Three years ago, taking its first steps to increase financial disaster resilience, the Vanuatu government participated in the regional disaster insurance scheme, Pacific Disaster Risk Financing and Insurance Programme: The Pacific Catastrophe Risk Insurance Pilot. It is now clear that Cyclone Pam triggered the criteria outlined in the parametric insurance scheme, and Vanuatu has received USD 1.9 million to support relief and recovery.
It's the second time the PCRI pilot has paid out: In January 2014 Tonga received USD 1.3m in the wake of Tropical Cyclone Ian.
More to be done to build resilience
Formerly known as the New Hebrides, Vanuatu is one of the poorest nations on earth, made up of about 260,000 people spread across more than 80 islands northeast of Australia. Perched on the Ring of Fire, it is battered by frequent earthquakes and tsunamis and has several active volcanoes. The remoteness of the islands makes relief operations a tremendous logistical challenge.
Pam has clearly demonstrated how important it is to continue to improve the resilience of Pacific island nations. Risk reduction and preparedness need to become an integral part of investment and development.
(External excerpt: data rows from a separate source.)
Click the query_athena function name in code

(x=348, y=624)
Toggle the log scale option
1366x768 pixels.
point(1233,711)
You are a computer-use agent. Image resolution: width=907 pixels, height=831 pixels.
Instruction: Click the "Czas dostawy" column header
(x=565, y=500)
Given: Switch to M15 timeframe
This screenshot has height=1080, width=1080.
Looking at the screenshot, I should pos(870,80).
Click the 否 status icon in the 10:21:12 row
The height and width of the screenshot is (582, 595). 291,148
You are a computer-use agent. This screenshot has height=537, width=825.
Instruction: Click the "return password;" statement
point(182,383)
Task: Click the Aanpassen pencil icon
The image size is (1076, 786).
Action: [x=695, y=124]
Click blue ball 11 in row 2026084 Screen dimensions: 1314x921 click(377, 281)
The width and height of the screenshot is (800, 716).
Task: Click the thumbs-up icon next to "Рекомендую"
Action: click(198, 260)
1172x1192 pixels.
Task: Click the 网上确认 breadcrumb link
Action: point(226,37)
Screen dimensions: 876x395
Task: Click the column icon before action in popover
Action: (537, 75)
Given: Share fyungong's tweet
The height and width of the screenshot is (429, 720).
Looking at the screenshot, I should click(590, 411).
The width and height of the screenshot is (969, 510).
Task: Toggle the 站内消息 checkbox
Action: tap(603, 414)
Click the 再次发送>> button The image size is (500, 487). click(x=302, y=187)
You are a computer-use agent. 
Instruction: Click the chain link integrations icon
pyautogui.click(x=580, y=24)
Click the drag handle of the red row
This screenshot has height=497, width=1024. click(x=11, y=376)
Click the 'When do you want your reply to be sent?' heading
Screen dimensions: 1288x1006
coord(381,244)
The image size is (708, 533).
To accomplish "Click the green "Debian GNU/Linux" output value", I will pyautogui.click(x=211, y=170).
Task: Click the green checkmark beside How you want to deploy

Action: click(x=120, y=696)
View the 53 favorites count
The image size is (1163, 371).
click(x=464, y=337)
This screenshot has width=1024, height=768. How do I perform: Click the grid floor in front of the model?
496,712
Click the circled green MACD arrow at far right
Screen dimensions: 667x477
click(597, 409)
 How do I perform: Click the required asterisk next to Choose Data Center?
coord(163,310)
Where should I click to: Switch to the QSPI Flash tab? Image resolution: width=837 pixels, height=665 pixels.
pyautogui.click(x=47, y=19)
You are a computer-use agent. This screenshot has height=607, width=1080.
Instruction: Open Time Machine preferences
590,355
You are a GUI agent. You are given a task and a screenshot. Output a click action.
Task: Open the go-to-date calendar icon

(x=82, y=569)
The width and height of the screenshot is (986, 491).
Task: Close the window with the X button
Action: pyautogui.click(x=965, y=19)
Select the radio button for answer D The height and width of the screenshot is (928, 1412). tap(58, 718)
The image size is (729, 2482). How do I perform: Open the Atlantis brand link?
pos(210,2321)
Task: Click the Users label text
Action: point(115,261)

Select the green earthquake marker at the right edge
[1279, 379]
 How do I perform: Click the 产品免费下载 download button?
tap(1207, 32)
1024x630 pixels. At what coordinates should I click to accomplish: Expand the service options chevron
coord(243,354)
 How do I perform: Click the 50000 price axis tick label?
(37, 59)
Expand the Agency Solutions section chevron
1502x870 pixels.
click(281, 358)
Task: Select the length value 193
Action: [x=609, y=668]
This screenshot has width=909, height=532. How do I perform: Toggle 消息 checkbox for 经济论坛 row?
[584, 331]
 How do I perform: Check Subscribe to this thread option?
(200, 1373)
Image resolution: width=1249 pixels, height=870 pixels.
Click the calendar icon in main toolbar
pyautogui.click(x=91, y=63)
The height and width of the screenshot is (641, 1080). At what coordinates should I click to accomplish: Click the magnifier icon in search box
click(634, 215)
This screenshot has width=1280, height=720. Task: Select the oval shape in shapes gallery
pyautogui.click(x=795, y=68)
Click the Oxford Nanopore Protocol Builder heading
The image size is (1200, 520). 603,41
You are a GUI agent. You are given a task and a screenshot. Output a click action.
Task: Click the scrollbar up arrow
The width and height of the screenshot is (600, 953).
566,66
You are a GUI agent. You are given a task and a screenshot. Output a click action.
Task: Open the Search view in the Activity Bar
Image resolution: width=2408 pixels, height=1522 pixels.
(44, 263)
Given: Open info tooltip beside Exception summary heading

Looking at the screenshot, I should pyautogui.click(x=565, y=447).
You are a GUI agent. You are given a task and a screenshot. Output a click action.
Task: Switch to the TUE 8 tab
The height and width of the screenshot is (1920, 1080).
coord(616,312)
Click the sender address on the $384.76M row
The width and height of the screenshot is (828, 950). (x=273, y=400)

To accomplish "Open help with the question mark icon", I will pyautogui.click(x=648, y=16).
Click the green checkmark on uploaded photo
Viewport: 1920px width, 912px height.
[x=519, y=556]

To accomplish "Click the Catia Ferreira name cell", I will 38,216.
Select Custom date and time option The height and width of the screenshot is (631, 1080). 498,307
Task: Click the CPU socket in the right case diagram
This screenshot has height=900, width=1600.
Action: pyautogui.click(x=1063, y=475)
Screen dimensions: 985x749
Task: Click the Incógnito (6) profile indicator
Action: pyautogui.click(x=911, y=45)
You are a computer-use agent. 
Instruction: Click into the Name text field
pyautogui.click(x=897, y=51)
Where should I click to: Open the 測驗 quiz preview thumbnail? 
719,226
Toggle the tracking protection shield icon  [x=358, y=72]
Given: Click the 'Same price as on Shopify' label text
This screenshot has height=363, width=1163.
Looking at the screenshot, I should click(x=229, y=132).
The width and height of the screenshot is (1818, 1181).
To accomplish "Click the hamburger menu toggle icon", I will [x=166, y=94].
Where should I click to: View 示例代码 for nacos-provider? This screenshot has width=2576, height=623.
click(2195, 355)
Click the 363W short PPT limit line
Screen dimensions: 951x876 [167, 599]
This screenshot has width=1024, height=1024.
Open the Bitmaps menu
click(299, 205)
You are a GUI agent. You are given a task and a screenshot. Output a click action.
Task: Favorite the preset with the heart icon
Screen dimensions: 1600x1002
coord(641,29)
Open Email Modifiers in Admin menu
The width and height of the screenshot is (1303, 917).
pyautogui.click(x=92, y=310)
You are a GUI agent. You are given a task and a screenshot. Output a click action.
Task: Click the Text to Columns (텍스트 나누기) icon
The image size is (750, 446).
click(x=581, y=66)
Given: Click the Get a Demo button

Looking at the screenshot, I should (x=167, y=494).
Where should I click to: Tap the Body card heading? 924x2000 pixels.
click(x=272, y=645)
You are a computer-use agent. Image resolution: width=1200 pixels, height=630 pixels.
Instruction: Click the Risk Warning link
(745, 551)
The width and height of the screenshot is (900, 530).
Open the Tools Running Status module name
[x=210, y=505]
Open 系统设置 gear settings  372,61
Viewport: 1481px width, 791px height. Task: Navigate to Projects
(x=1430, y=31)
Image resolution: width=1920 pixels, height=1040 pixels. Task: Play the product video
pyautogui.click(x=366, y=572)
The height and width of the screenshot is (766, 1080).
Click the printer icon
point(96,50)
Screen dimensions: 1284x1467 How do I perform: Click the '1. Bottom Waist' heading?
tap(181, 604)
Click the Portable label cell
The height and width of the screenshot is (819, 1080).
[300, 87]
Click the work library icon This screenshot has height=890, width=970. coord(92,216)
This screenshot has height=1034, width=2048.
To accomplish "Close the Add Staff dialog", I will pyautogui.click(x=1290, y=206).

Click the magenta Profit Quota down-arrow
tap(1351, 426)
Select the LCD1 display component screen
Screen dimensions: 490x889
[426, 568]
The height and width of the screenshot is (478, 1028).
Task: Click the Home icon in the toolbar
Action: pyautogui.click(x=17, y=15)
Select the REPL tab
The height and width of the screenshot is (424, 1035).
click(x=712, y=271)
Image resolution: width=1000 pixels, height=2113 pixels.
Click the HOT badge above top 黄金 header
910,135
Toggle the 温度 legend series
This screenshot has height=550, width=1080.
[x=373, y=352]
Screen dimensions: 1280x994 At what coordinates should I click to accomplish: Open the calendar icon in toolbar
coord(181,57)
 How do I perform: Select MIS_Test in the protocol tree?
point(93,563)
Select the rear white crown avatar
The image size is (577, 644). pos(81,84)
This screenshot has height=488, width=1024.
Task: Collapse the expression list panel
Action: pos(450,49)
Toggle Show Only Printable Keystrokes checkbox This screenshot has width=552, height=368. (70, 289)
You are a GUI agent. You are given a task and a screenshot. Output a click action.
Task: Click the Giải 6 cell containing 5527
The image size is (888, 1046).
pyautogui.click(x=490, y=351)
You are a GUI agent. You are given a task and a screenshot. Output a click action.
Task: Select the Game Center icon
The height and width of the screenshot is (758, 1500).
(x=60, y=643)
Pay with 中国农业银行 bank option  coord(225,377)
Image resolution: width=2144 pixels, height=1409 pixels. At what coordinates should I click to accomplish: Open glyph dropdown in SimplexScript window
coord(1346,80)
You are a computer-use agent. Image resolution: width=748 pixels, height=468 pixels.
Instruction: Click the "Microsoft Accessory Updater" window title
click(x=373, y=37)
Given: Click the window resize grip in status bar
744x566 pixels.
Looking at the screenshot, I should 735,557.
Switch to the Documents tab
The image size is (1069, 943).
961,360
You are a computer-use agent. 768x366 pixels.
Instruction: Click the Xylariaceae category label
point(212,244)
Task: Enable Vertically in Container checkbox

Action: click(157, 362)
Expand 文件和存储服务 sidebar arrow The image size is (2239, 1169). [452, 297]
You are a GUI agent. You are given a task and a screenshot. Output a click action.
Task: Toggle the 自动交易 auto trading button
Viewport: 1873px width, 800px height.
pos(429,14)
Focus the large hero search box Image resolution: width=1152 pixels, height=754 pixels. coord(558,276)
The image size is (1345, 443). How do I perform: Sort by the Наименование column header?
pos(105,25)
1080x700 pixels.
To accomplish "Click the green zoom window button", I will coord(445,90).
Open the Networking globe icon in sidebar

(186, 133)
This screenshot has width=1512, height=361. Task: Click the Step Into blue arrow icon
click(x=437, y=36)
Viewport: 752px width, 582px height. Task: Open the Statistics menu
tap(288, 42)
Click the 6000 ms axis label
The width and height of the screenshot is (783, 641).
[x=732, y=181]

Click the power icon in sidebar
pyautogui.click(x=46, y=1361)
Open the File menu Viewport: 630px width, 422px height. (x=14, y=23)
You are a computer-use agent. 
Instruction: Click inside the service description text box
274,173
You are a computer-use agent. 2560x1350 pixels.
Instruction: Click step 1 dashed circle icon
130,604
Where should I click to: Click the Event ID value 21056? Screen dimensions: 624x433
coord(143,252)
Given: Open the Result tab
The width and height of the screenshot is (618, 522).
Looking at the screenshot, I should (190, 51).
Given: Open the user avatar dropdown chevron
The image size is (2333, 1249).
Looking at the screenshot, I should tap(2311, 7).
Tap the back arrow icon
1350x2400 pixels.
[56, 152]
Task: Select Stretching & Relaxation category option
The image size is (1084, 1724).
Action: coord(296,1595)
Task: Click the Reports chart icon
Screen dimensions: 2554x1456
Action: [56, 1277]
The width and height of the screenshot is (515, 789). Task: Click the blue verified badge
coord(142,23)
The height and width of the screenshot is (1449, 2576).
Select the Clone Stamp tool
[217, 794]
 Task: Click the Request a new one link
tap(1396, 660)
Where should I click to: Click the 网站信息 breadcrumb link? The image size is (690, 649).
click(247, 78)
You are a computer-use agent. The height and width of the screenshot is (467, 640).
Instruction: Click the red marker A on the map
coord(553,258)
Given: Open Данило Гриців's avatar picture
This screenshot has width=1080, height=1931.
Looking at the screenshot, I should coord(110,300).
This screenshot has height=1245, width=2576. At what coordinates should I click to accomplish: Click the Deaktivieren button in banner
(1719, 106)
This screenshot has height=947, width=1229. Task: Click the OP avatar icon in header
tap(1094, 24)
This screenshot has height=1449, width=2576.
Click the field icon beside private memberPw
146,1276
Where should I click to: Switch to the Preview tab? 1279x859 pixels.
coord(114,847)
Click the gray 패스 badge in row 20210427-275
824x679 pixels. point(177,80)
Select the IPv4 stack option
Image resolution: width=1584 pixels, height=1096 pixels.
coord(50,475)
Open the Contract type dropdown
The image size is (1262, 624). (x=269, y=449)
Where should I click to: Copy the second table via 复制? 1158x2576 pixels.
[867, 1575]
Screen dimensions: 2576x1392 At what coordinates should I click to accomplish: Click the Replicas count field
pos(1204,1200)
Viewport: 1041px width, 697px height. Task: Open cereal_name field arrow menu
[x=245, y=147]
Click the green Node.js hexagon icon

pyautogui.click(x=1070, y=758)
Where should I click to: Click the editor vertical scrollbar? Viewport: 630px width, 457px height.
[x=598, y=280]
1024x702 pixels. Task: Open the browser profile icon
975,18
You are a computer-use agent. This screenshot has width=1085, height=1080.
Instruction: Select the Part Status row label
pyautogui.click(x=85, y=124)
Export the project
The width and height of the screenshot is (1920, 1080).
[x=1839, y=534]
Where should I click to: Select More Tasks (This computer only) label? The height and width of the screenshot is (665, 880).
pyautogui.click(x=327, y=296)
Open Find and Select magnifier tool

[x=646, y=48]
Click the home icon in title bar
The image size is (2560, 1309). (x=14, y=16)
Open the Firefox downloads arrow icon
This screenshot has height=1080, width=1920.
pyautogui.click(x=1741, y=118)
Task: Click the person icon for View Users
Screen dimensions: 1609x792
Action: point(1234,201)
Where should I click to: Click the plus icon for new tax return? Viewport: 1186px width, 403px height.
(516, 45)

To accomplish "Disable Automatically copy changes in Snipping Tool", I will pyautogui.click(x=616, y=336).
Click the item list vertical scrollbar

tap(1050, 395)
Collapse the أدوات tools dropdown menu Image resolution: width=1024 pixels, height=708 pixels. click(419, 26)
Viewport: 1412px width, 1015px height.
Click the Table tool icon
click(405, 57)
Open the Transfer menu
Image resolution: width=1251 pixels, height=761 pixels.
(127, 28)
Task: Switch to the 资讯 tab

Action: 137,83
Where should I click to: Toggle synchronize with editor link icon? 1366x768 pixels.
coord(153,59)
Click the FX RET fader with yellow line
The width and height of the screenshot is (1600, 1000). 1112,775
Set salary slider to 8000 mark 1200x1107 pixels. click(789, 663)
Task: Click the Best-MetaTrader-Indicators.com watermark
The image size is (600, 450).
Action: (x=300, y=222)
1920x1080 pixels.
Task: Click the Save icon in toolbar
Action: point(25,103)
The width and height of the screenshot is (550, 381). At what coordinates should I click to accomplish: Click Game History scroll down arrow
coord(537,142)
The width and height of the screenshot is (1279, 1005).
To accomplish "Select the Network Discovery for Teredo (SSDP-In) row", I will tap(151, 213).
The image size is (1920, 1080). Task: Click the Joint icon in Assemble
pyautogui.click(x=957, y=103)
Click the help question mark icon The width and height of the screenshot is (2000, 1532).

Risk transfer schemes such as PCRI can be used to leverage climate adaptation, development or humanitarian aid funds.
Putting Sendai into practice
Ivo Menzinger, Head Global Partnerships Asia and responsible for Swiss Re's contribution to the World Bank led insurance scheme, explains that its parametric structure has allowed for a swift payout to Vanuatu just 10 days after the event. "While this payout covers only a fraction of the financial and economic losses the nation is faced with, the swift cash contribution will support relief and recovery efforts," he said.
"It is now time to move from pilots to full scale implementation of disaster risk financing schemes to secure more meaningful contributions in the future. I am encouraged by the discussions stakeholders from both the public and the private sectors had at the 3rd UN World Conference for Disaster Risk Reduction in Sendai."